Filmed at locations across Belfast and surrounding areas, the one-hour drama is written and directed by Newry-born Eoin Cleland (Incoming Call), and stars Susan Lynch (Ready Player One, Waking Ned, Killing Eve) as the mother to Conal, a 22-year-old son with Down’s syndrome, played by newcomer James Martin, and 18-year-old daughter Gemma, played by Rosie Barry (Pablo). Ups & Downs is produced for BBC Northern Ireland by Big Fish Films, with support from Northern Ireland Screen.
The two siblings head off on an entertaining road trip to Belfast to attend a highly anticipated gig without their mother’s permission. Keith McErlean (Vikings, Black ’47) also stars as Fergus.
New Perspectives is aimed at finding and developing new drama writing, production and acting talent.
James Martin says: “Making this film has been good fun, good craic and there’s some good music too.
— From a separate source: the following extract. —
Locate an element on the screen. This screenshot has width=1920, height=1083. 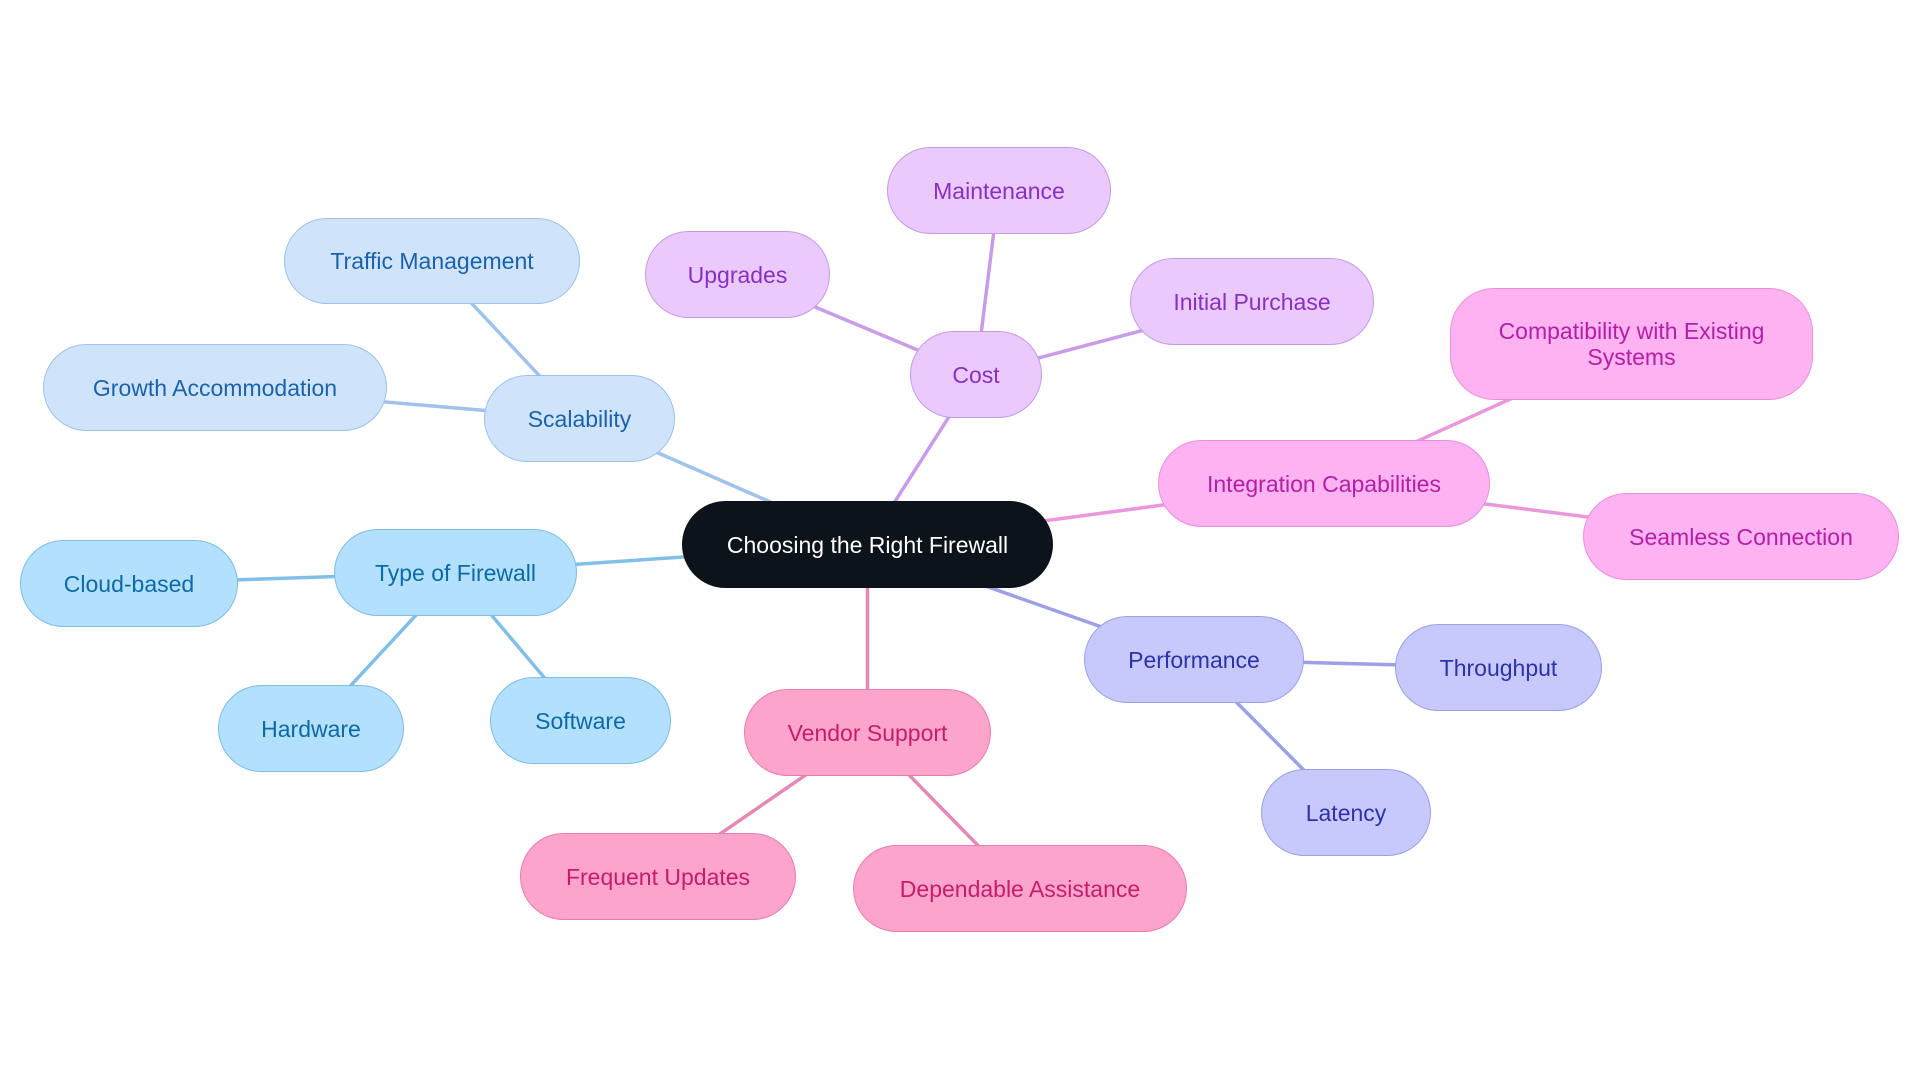
node-label: Dependable Assistance is located at coordinates (1020, 888).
Nothing holds me back when it comes to drama and acting, and my character in the film just wants to get his voice heard and that’s important.”
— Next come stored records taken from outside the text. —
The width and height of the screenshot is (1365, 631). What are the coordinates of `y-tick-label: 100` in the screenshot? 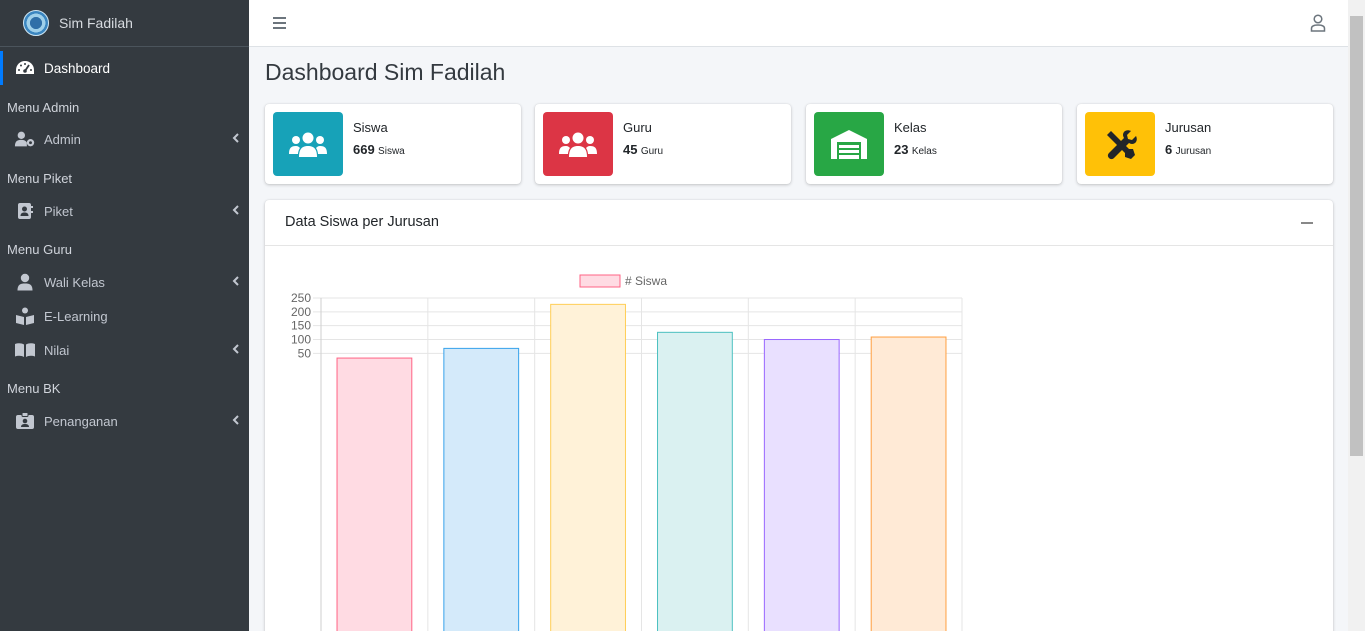 It's located at (301, 340).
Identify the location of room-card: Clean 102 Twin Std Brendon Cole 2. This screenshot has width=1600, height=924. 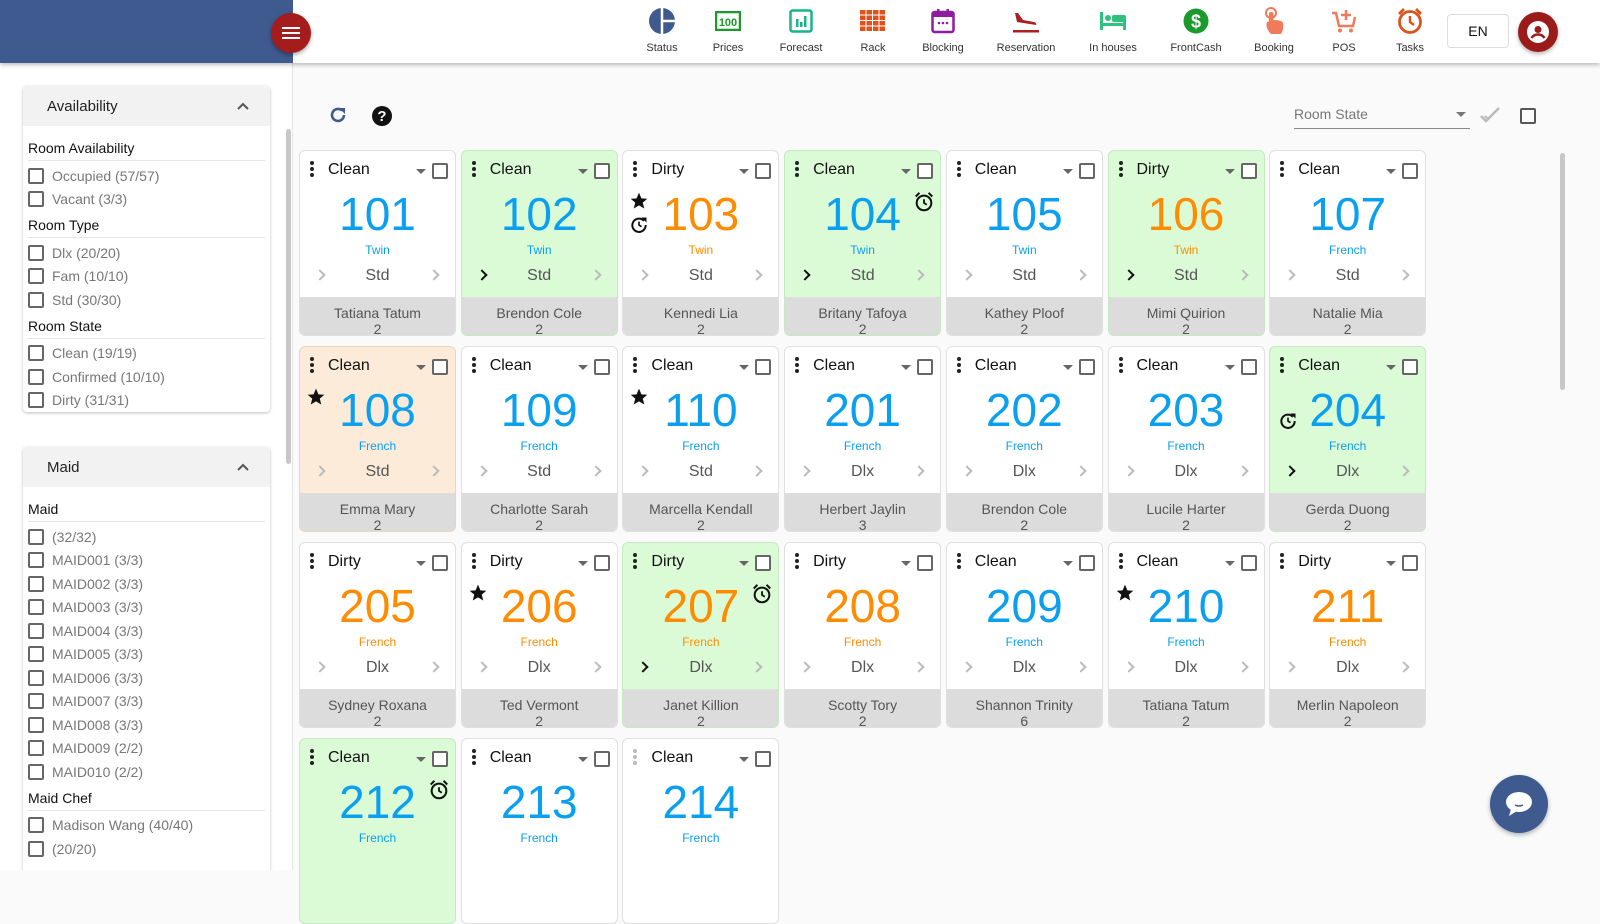
(539, 243).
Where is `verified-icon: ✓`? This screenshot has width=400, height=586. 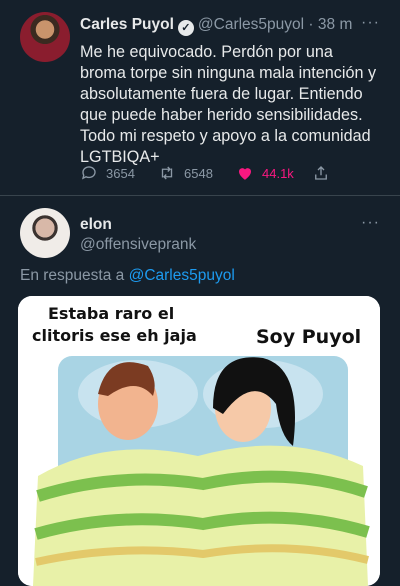 verified-icon: ✓ is located at coordinates (186, 28).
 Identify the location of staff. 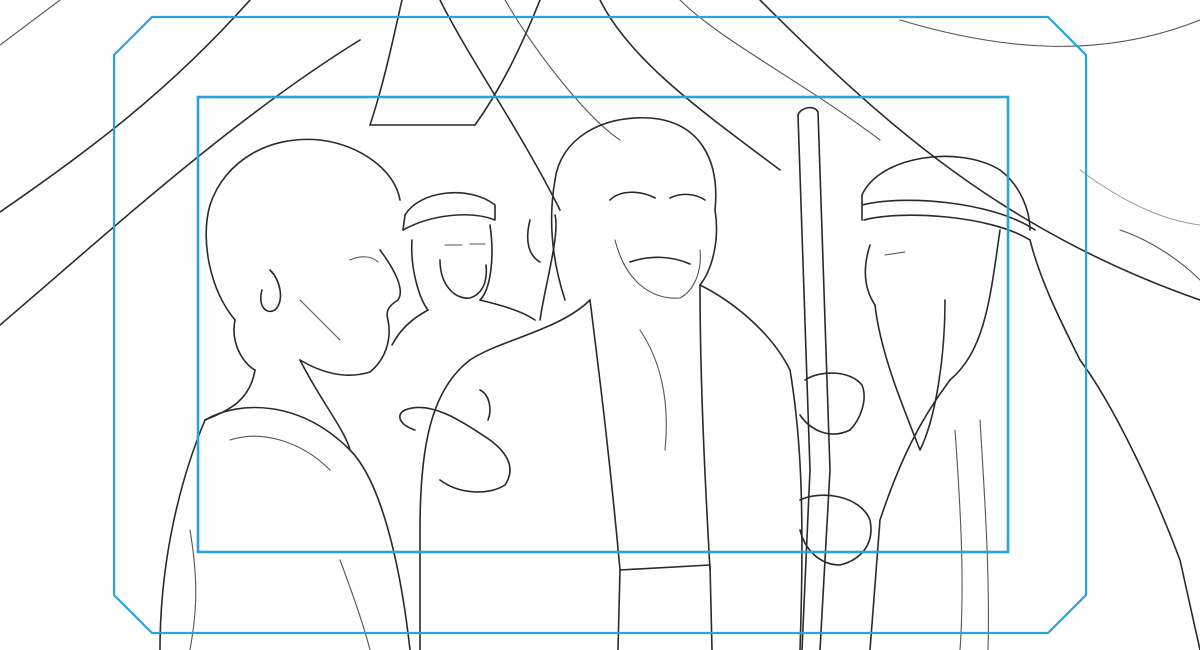
(814, 378).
Rosie Barry, who plays Gemma, says: “I had the time of my life filming with James and the rest of the cast and crew. You have those moments where you have to pinch yourself and ask yourself – is this really happening? It’s such a heart-warming story and it means a lot to me to get the chance to act in this part, as Eoin has created a great and challenging role.”
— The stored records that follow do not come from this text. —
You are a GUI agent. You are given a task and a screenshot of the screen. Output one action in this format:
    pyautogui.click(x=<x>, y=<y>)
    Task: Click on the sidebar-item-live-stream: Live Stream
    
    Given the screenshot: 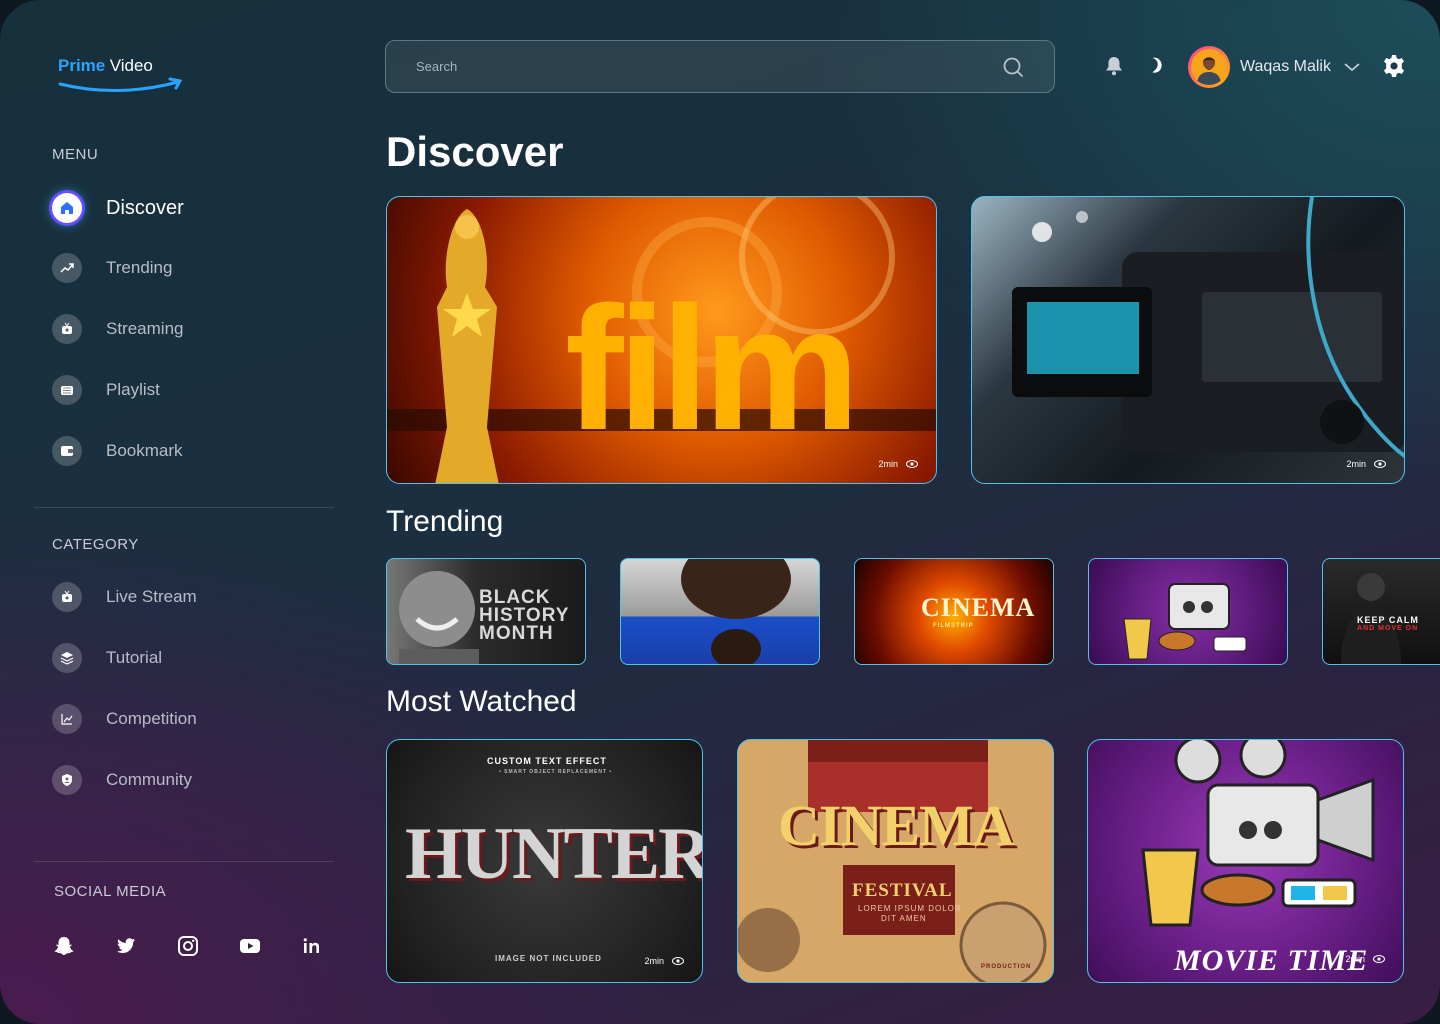 What is the action you would take?
    pyautogui.click(x=124, y=597)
Eoin Cleland, writer and director, adds: “I was tired of people with special needs in films being one of two things – a wonderful angel who exists only to give hugs and dispense accidental wisdom, or a terrible burden who is out of focus in the background as Mum cries counting pennies in the living room. My older sister has Down’s syndrome, so I know it’s not like that. They’re just like everyone else’s sibling. You love them, but they wind you up. Growing up, they’re like everyone else in your family, you’re annoyed they ate the last of the good cereal, broke your toys, want to watch rubbish TV, get let off with murder by your parents.
“I wanted to see someone with learning difficulties on screen who was an actual human being, and write them like I would any other character. Conal has his own goals, his own story, but he also has his own flaws. He’s impatient, selfish, impulsive, rude, manipulative and a massive liar. He’s also ambitious, funny, joyful, caring and brave.”